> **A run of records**
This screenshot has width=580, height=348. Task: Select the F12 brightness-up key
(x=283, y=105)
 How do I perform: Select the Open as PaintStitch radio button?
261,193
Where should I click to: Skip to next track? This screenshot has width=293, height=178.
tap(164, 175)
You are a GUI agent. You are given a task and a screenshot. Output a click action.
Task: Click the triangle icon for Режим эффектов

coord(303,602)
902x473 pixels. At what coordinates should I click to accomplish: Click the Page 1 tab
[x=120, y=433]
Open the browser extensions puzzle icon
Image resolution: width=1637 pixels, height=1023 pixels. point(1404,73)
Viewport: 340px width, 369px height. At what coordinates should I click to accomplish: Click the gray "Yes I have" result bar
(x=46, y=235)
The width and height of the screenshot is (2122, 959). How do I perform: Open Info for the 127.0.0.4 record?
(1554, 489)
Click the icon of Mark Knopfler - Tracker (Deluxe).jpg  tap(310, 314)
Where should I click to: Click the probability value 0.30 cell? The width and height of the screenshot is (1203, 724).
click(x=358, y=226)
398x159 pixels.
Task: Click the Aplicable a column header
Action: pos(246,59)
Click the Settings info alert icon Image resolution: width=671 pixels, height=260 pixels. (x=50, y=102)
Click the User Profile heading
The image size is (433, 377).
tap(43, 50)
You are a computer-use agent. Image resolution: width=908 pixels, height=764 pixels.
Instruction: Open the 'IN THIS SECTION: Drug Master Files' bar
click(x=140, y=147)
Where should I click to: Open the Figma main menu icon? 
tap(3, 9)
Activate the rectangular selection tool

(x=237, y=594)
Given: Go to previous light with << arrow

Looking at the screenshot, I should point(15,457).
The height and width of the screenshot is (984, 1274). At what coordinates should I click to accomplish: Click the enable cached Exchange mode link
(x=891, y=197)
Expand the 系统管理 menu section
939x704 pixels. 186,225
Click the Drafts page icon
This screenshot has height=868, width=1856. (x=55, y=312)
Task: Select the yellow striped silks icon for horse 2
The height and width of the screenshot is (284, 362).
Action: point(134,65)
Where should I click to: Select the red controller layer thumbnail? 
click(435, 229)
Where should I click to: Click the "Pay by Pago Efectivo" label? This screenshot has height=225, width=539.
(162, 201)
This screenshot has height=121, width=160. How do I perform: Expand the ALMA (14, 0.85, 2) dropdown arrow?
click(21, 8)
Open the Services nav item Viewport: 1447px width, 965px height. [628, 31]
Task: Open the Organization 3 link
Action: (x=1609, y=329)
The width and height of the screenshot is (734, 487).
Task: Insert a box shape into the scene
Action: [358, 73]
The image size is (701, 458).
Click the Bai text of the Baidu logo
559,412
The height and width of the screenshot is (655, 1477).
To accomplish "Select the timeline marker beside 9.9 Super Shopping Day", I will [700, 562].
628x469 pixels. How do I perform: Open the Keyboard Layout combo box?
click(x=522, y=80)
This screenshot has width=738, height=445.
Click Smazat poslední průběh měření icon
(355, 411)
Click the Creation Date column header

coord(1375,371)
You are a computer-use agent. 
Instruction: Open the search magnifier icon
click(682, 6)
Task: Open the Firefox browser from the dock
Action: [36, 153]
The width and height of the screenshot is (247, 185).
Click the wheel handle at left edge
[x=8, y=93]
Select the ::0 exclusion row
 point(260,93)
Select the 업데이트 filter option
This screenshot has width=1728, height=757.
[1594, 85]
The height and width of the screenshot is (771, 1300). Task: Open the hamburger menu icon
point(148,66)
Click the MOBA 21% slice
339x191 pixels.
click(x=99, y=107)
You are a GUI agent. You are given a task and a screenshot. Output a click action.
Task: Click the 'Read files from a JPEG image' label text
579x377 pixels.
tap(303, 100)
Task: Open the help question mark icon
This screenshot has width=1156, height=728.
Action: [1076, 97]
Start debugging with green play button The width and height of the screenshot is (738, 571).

> **Exercise**
Rewrite the part of the data that opens with the line containing "Where should I click to: Skip" and closes with the line containing "(x=46, y=235)", swapping "screenshot" for "screen capture" and leaving everything else unchanged.

> **Expected answer**
Where should I click to: Skip to next track? This screen capture has width=293, height=178.
tap(164, 175)
You are a GUI agent. You are given a task and a screen capture. Output a click action.
Task: Click the triangle icon for Режим эффектов

coord(303,602)
902x473 pixels. At what coordinates should I click to accomplish: Click the Page 1 tab
[x=120, y=433]
Open the browser extensions puzzle icon
Image resolution: width=1637 pixels, height=1023 pixels. point(1404,73)
Viewport: 340px width, 369px height. At what coordinates should I click to accomplish: Click the gray "Yes I have" result bar
(x=46, y=235)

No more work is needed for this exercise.